Oil That Chain (And Clean It Too)

Always check that your chain is lubricated. Metal chains need to be lubricated regularly. (Ignore this if your bike uses a carbon fiber belt.) An unlubricated chain will wear out faster than a lubricated one and can also damage the rear cogs. If the cogs go from being triangle to looking like shark fins, they need replacing.  

Lubricate chains every few rides depending on mileage. Methods vary. You can place a drop of chain oil on each connection point or simply rotate the cranks rearward and lay a stream of oil along the length of the chain. In either case, before applying the oil, hold a clean heavy paper towel or lint free cloth gently around the chain and SLOWLY let the chain slip through, removing oil and debris on the surface of the chain. Then apply the oil.  

Let it sit for a few minutes and then very lightly hold the paper or cloth around the chain as you SLOWLY crank backwards again to remove excess surface oil. Too much oil on the surface will attract dust, dirt and debris. 

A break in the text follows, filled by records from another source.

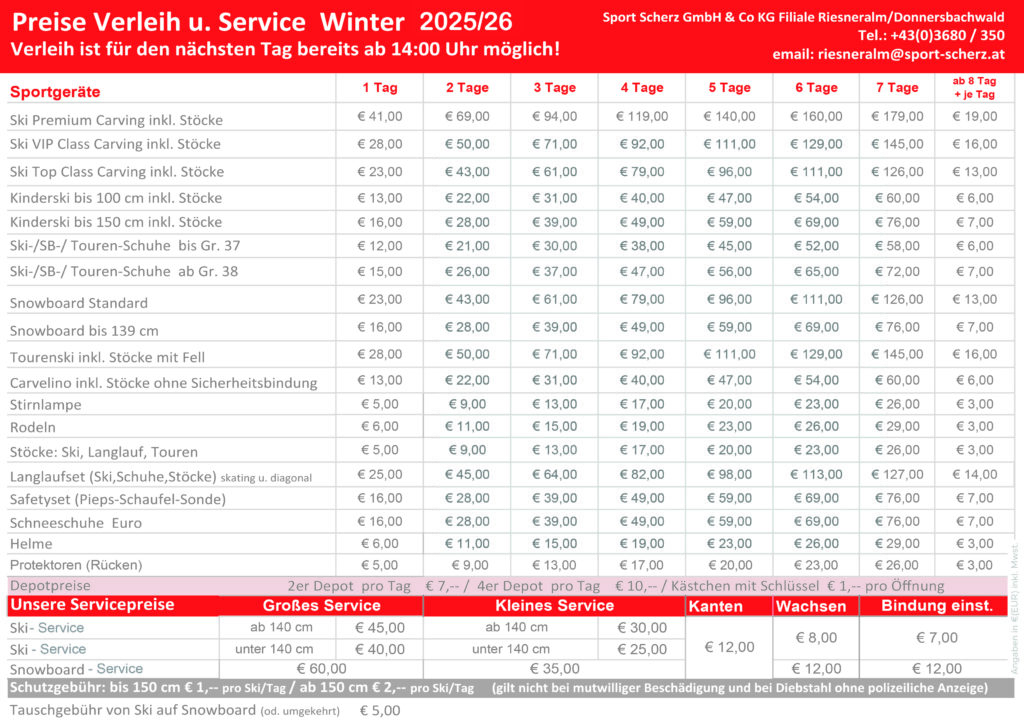This screenshot has width=1024, height=724.
Task: Click the 'Helme' row label
Action: pyautogui.click(x=32, y=544)
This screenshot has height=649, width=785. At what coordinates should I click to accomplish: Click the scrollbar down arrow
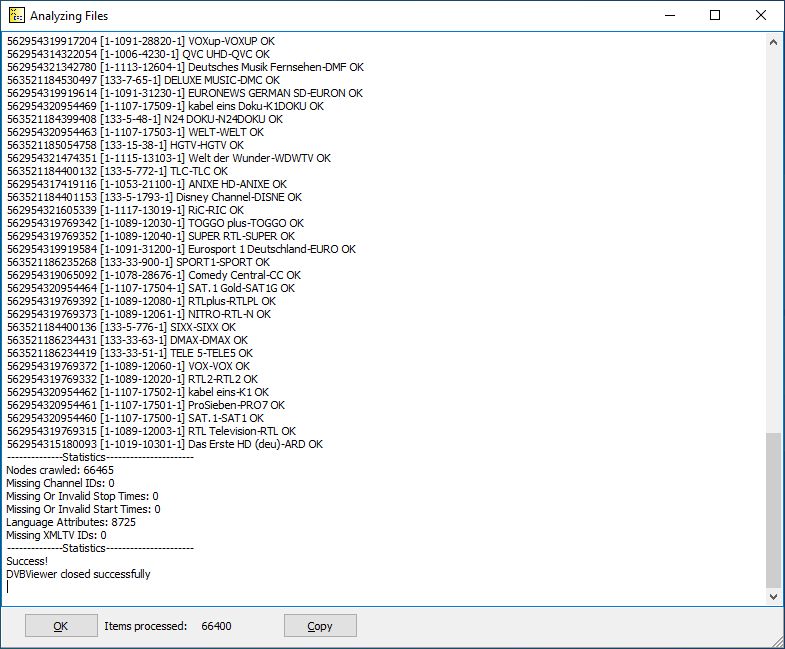click(x=773, y=596)
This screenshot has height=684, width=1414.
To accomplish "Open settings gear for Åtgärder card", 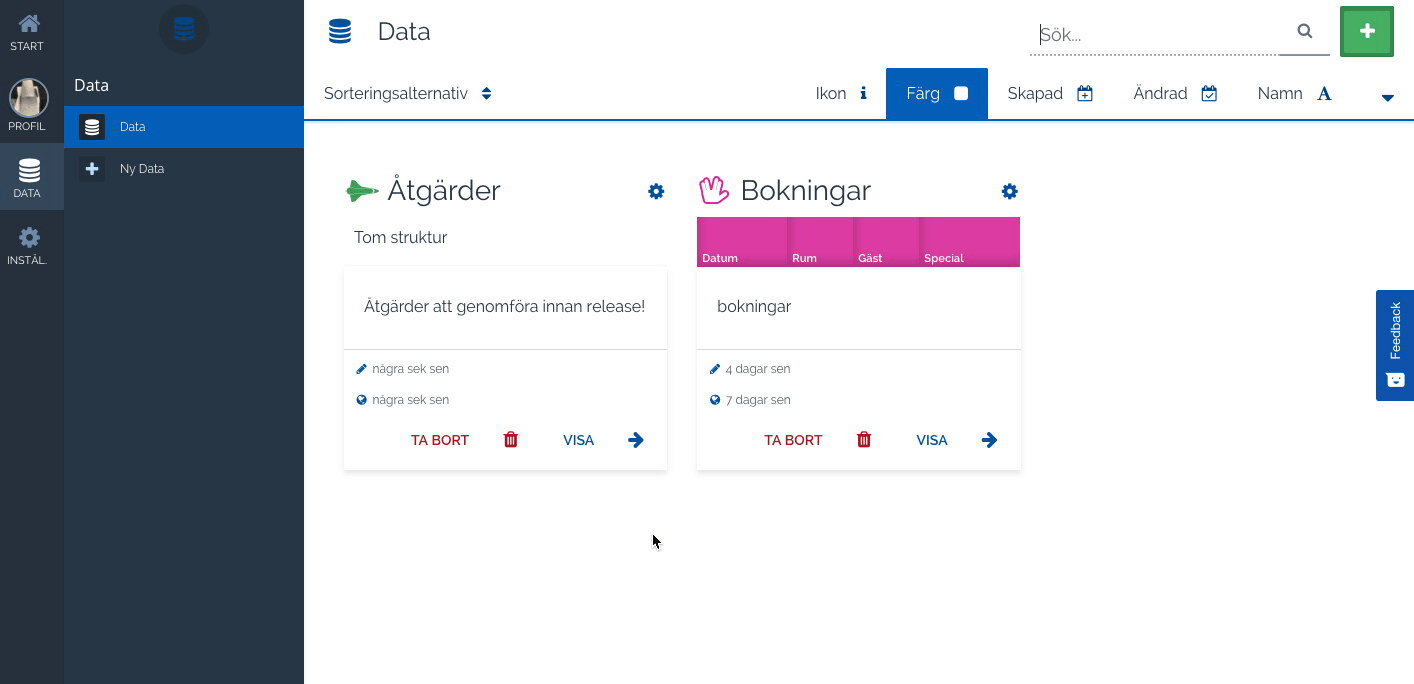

Generally, use chain oil marked “dry” for dry conditions and chain oil marked “wet” if you’ll be riding in rain, mud, rain puddles or on wet roads. Some oils claim to be suitable for all conditions. Experiment and see what works for your bike. While a small minority will disagree, always use an oil labeled as bicycle chain oil. Be aware that original WD40 is not suitable. WD40 has a bike chain specific oil clearly labeled for bike chains and is safe to use.